Given passage -
U.S. News and World Report had an article concerning the hearings at the Labor Department that did a great deal of good for our movement. Our opponents went to the Wall Street Journal and also to Sixty Minutes and did their utmost to kill the stories which exposed the workshops and to try to turn those stories into an attack upon us. They failed miserably! (cheers and applause)

"During the past year the field of work with the blind has been in tremendous flux. It is an indication of the fact that we are making great progress as a people and as a movement. Some of the things that have happened, of course, have been unpleasant. Some have not been things we might have liked. But the point is that the old iron-clad, monopolistic, absolute inflexibility of this field is gone. (cheers and applause)

"In New York, partly as a result of our efforts, agencies for the blind were exposed and audits showed that there was gross mismanagement of funds.

"In Oregon recently the Director of the Commission for the Blind said he was moving on to broader professional horizons. In Texas, amid a Hurry of charge and counter-charge, Burt Risley (the long-time head of programs for the blind) has just resigned. We do not know what will occur with respect to a replacement in either Oregon or Texas, but we do know that there is an opportunity in both instances for us to have our say and try to improve services.

Material provided -
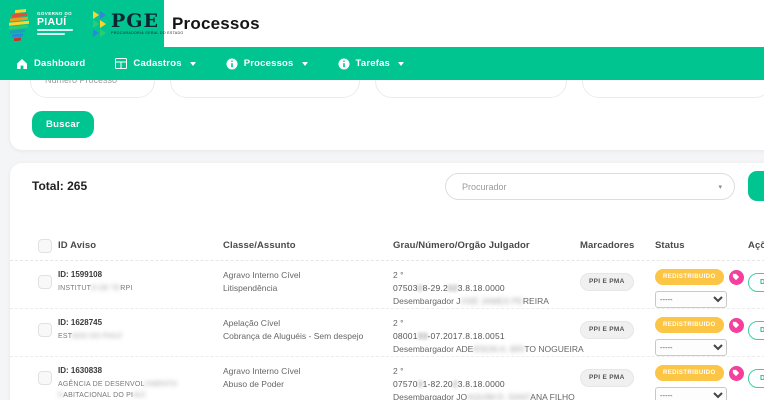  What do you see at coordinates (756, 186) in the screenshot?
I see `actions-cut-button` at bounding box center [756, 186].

* * *

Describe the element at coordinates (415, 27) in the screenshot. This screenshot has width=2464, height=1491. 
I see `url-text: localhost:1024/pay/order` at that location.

...

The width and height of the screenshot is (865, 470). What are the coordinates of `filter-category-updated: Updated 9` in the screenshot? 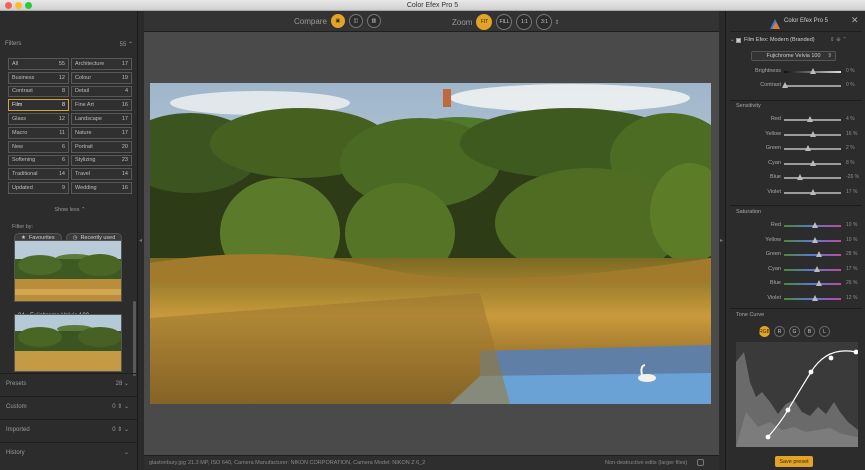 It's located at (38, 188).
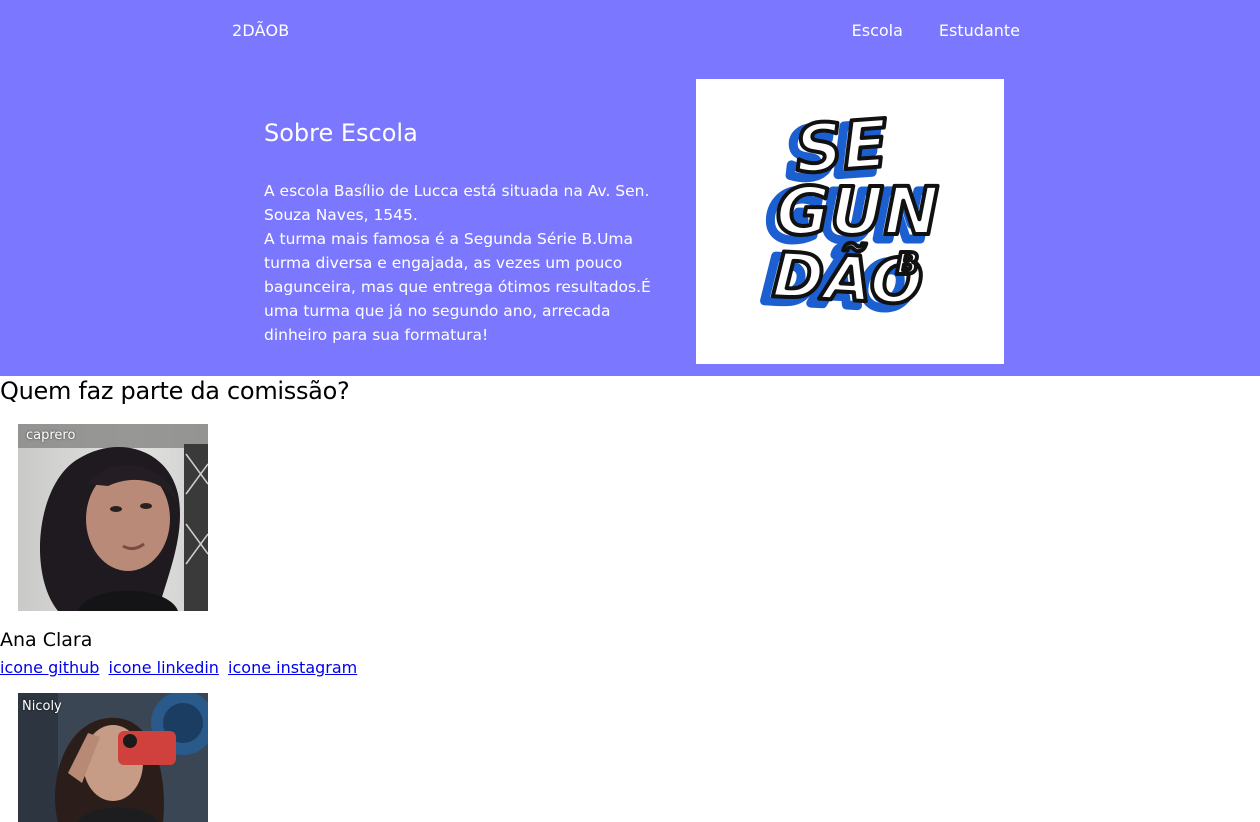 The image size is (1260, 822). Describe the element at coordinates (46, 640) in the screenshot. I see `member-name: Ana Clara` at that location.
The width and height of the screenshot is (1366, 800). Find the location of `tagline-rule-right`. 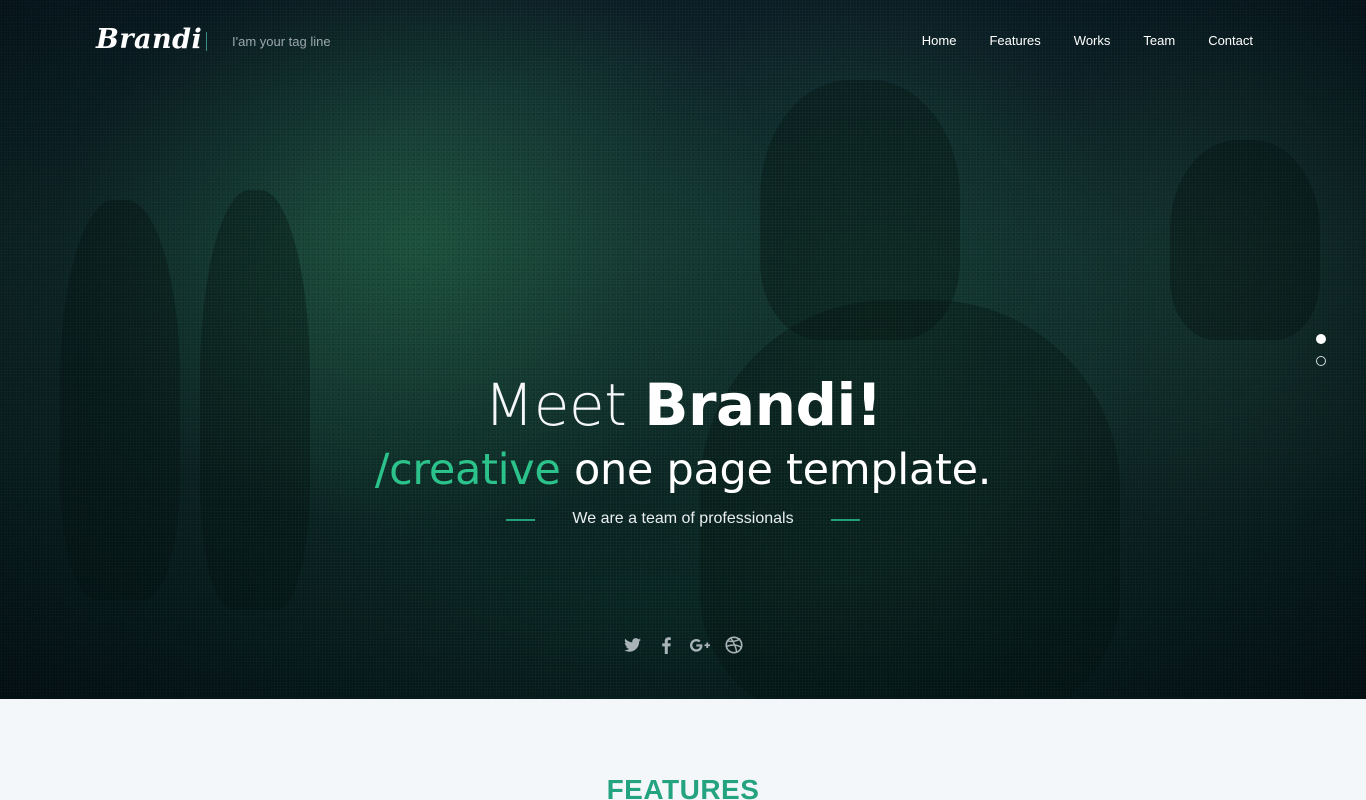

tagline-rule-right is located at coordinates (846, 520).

Required actions -
1. Reproduce, word for word, the part of the passage on work with the blind that opens with the words containing "U.S. News and" and closes with "gone. (cheers and applause)".
2. Write out the records that run from the line containing "What do you" through the line containing "center [756, 186].", both lines included, and omit the pictures.

Solutions to the problems -
1.
U.S. News and World Report had an article concerning the hearings at the Labor Department that did a great deal of good for our movement. Our opponents went to the Wall Street Journal and also to Sixty Minutes and did their utmost to kill the stories which exposed the workshops and to try to turn those stories into an attack upon us. They failed miserably! (cheers and applause)

"During the past year the field of work with the blind has been in tremendous flux. It is an indication of the fact that we are making great progress as a people and as a movement. Some of the things that have happened, of course, have been unpleasant. Some have not been things we might have liked. But the point is that the old iron-clad, monopolistic, absolute inflexibility of this field is gone. (cheers and applause)

2.
  What do you see at coordinates (756, 186) in the screenshot?
I see `actions-cut-button` at bounding box center [756, 186].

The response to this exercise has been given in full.